The third pitfall is related to statistical significance. Given a large amount of data, we can more easily detect a statistically significant result but it may not be economically important. For example, a new advertisement leads to a small increase in consumer sentiment. This small change can turn out to be statistically significant if we analyze a large number of comments, but the magnitude of improvement may be too small to justify the $1 million advertising expenditure. Therefore, we need to pay particular attention to economic significance.
Small data from traditional market research can complement big data in these situations. For example, to understand consumer opinions about a new product, you can conduct a traditional consumer survey and seek a more representative sample. A survey allows you to ask explicit questions. You may not be able to find any online reviews for an unpopular product or for some overlooked product features, but you can directly ask about these in a survey. Yet, two survey bottlenecks are sample size and reporting bias, but these can be solved with appropriate incentive systems. Google introduced a program in 2017 called Google Opinion Rewards, which encourages users to complete surveys and earn credits that can be used for Google Play paid apps. Amazon provides Amazon Mechanical Turk (MTurk), a crowdsourcing marketplace where people complete small tasks, including surveys. It is interesting to see that these two data giants, who are powerful in handling big data, are extending services to the traditional survey market.
To deal with correlation and causation, it is useful to have experiment data. Experiment is a major approach that allows us to infer causal relationships in a strictly controlled environment. For example, Tencent has introduced experiment tools for its advertisers eager to measure whether an advertisement increases sales. It can be challenging to exclude other factors (e.g., competitors, seasonal effects). The tool allows advertisers to divide receivers into two groups, controlling for everything else but the advertisement, and then compare sales with and without the ad.
In fact, many big data companies employ traditional market research methods at the same time. It is common for firms to first conduct a focus group (i.e., interview with a group of consumers) to collect basic insights and then validate the findings with big data.
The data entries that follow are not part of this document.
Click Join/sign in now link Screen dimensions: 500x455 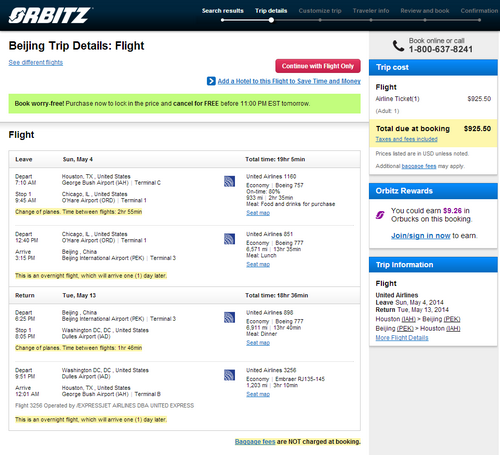[x=421, y=236]
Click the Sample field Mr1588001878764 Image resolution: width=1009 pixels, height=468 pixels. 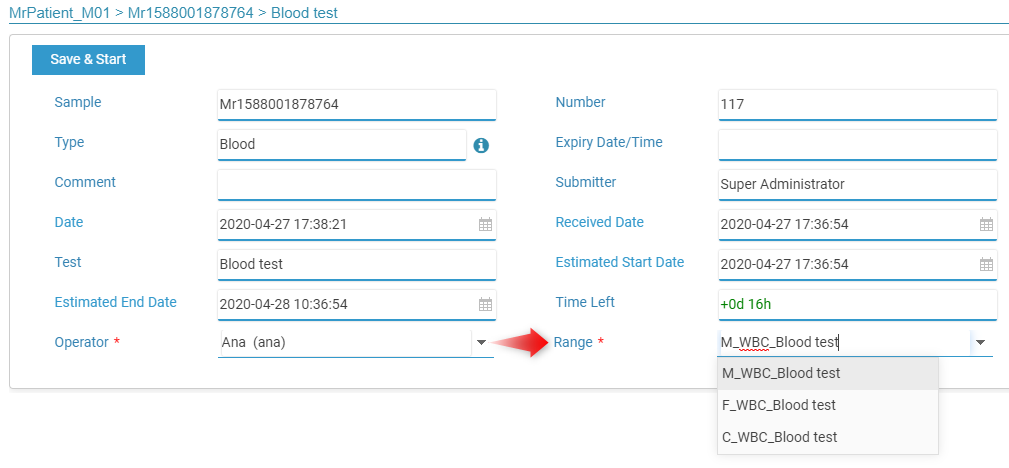click(x=356, y=105)
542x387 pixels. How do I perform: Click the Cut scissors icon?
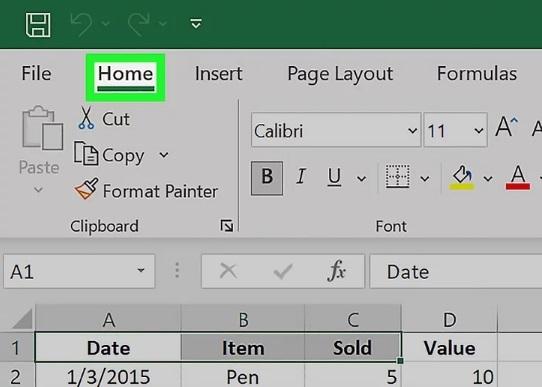click(x=86, y=118)
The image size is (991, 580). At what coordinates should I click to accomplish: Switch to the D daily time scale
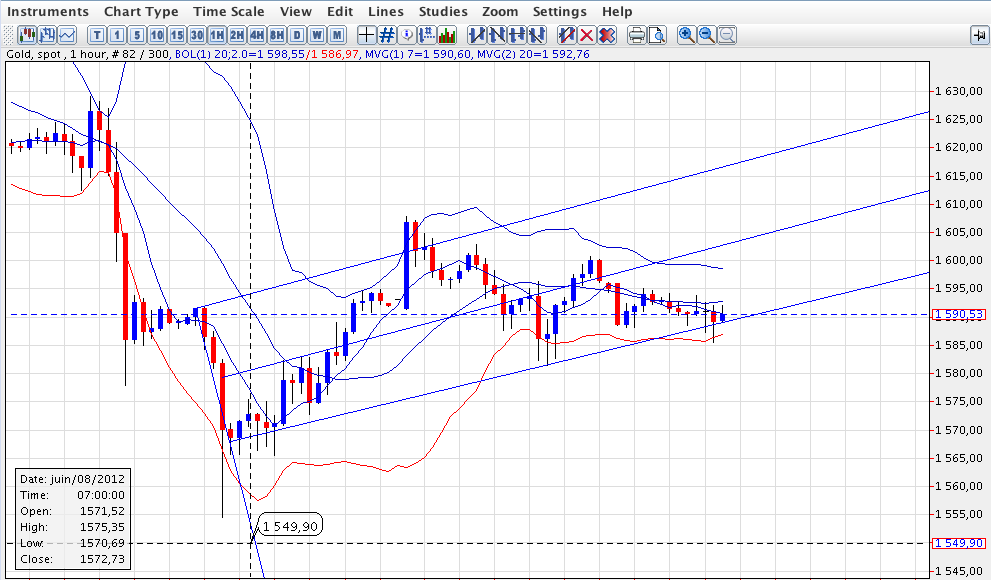point(297,35)
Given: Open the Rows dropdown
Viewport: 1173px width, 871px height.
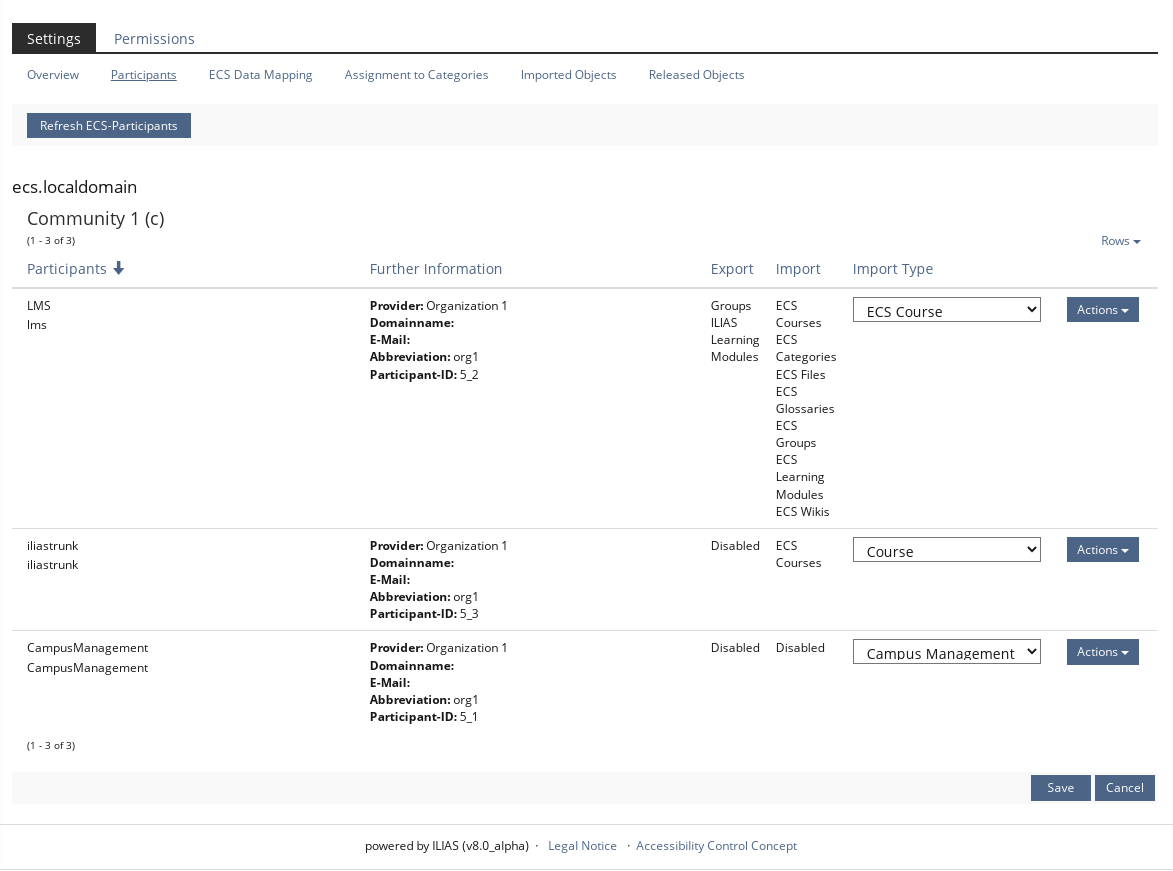Looking at the screenshot, I should 1120,241.
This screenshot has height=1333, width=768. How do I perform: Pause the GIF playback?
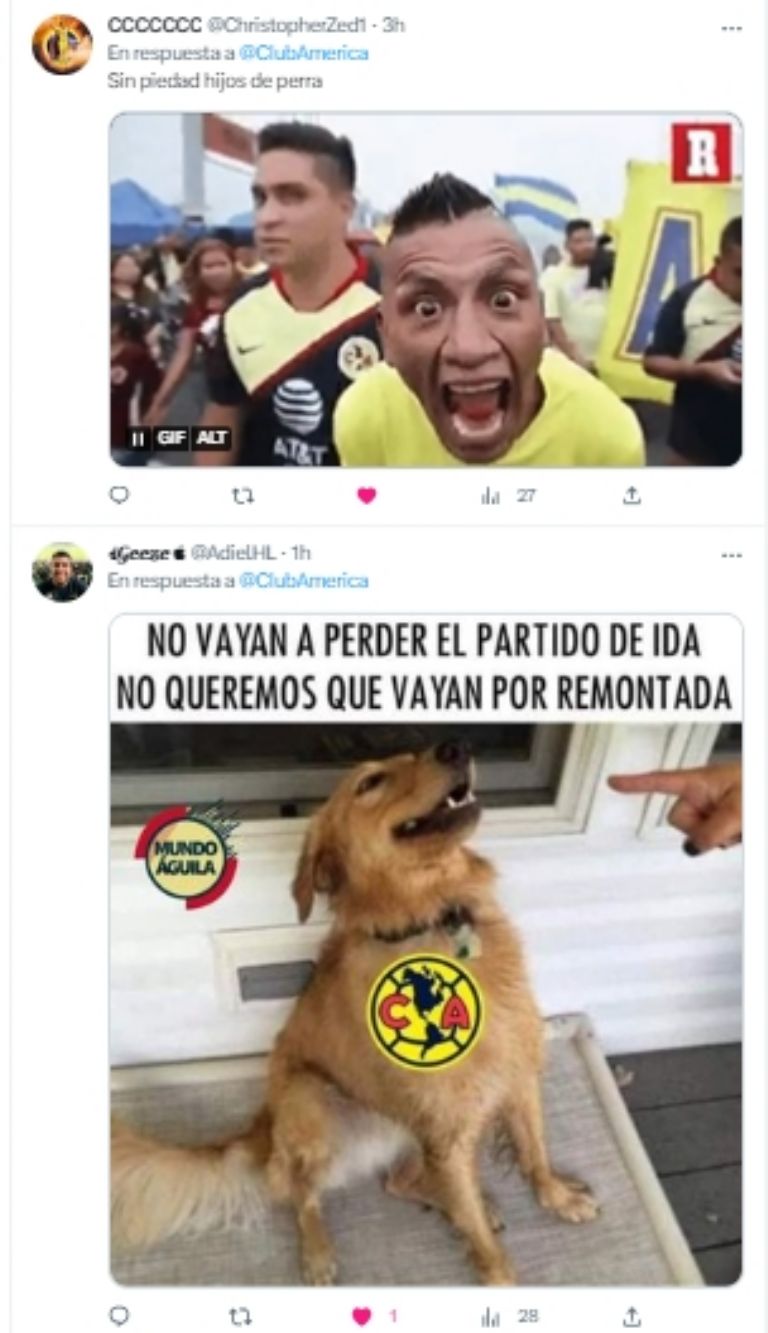[138, 438]
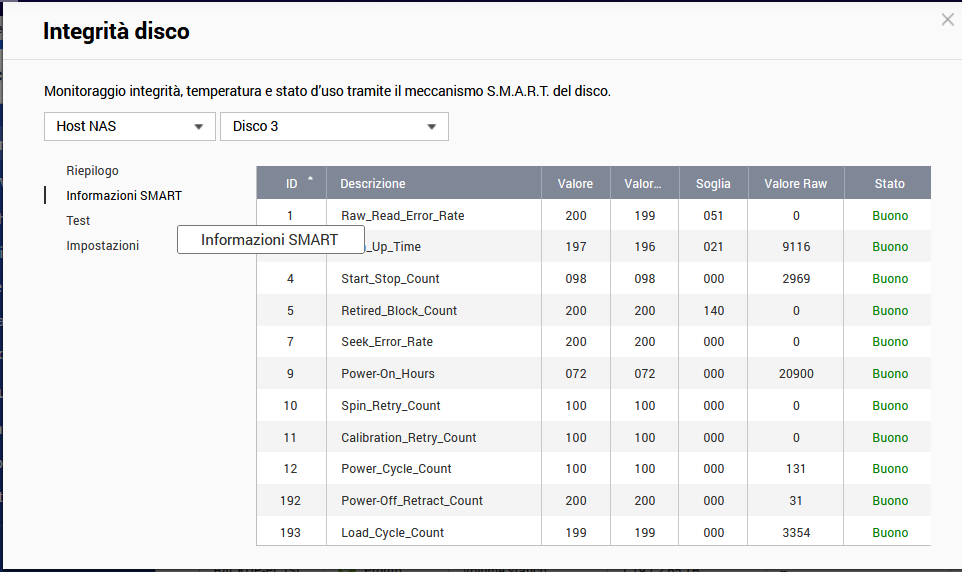The image size is (962, 572).
Task: Open the Host NAS dropdown
Action: (130, 127)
The focus group provides valuable qualitative information while the big data helps quantify the effects.
There are more advanced questions, such as, “Does big data make us more innovative?” Recent research shows that data analytics are complementary to certain types of innovation, but they are not that effective for developing entirely new technologies [4]. To be innovative, we need more than just data.
References:
[1] https://www.thepaper.cn/newsDetail_forward_2838202
[2] https://www.tylervigen.com/spurious correlations
[3] Hu, N., Pavlou, P. A., & Zhang, J. J. (2017). On Self-Selection Biases in Online
Product Reviews. MIS Quarterly, 41(2), 449-471.
[4] Wu, L., Hitt, L., & Lou, B. (2020). Data analytics, innovation, and firm productivity.
Management Science, 66(5), 2017-2039.